## SELECTION
____________
This week’s questioning technique is taken from Gererd Dixie’s book The Ultimate Teaching Manual and is about thinking aloud.
Why is it important?
By verbalising their inner speech (silent dialogue) as they think their way through a problem, teachers model how expert thinkers solve problems. As a result, as students think out loud with teachers and with one another, they gradually internalise this dialogue; it becomes their inner speech: they learn how to learn and develop into reflective and independent learners.
“What am I going to say/write/do now? Why have I stopped? What is my problem? What sort of problem is this? Where have I seen this before? Who can help me? What do I need? What is the next step? Is there a better way? What alternatives are there?”
Get pupils to ‘think aloud’ when they are preparing to offer their responses. Doing this raises the status of the ‘thinking process’ rather than just focusing pupils’ attention on their final answer.
____________
## SUPPLIED DATA
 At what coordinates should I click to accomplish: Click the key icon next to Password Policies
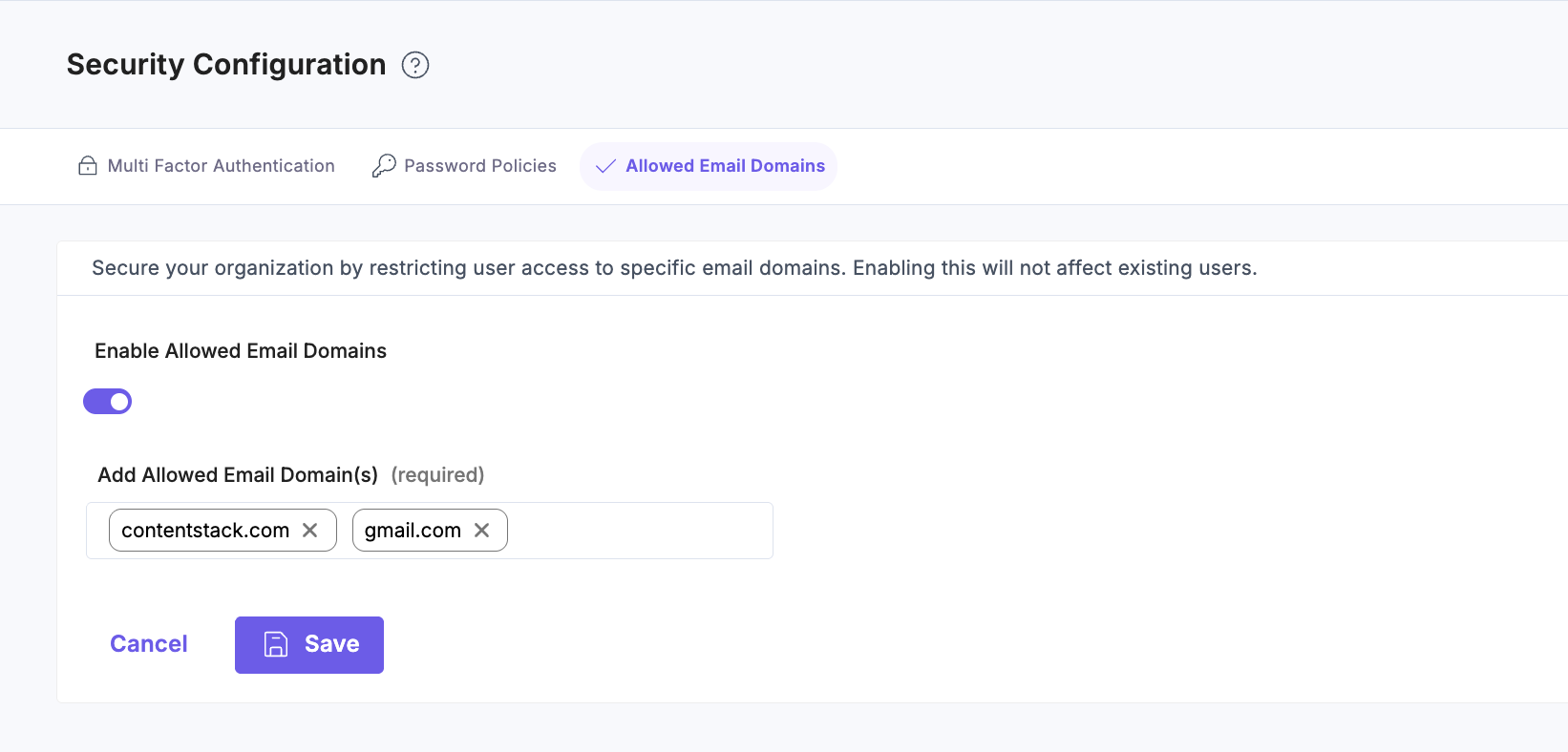click(384, 165)
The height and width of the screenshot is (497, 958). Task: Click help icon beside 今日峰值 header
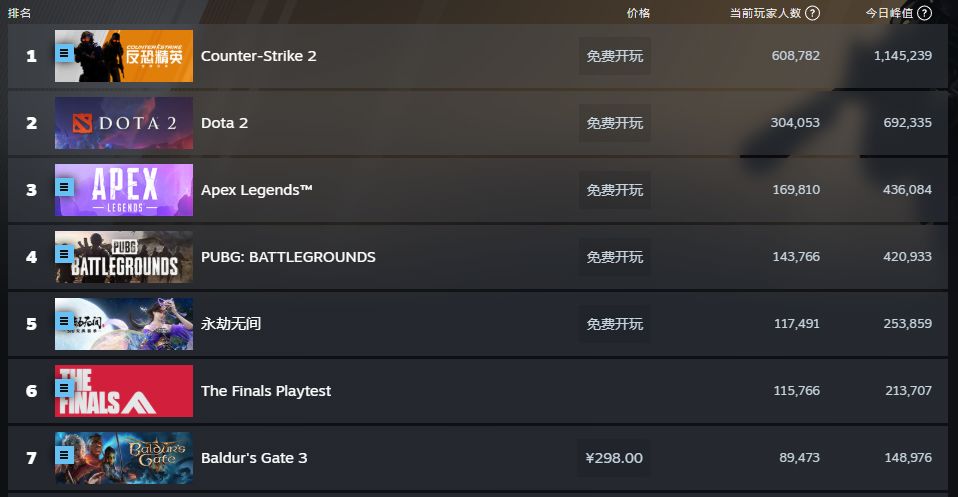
____________
## YOUR TASKS
**A)** In the text on thinking aloud, which book is this week's questioning technique taken from?
**B)** Print the stretch of the thinking-aloud text from "This week’s questioning" through "and independent learners.".

## COMPLETED EXERCISE
**A)** Gererd Dixie's book The Ultimate Teaching Manual.

**B)**
This week’s questioning technique is taken from Gererd Dixie’s book The Ultimate Teaching Manual and is about thinking aloud.
Why is it important?
By verbalising their inner speech (silent dialogue) as they think their way through a problem, teachers model how expert thinkers solve problems. As a result, as students think out loud with teachers and with one another, they gradually internalise this dialogue; it becomes their inner speech: they learn how to learn and develop into reflective and independent learners.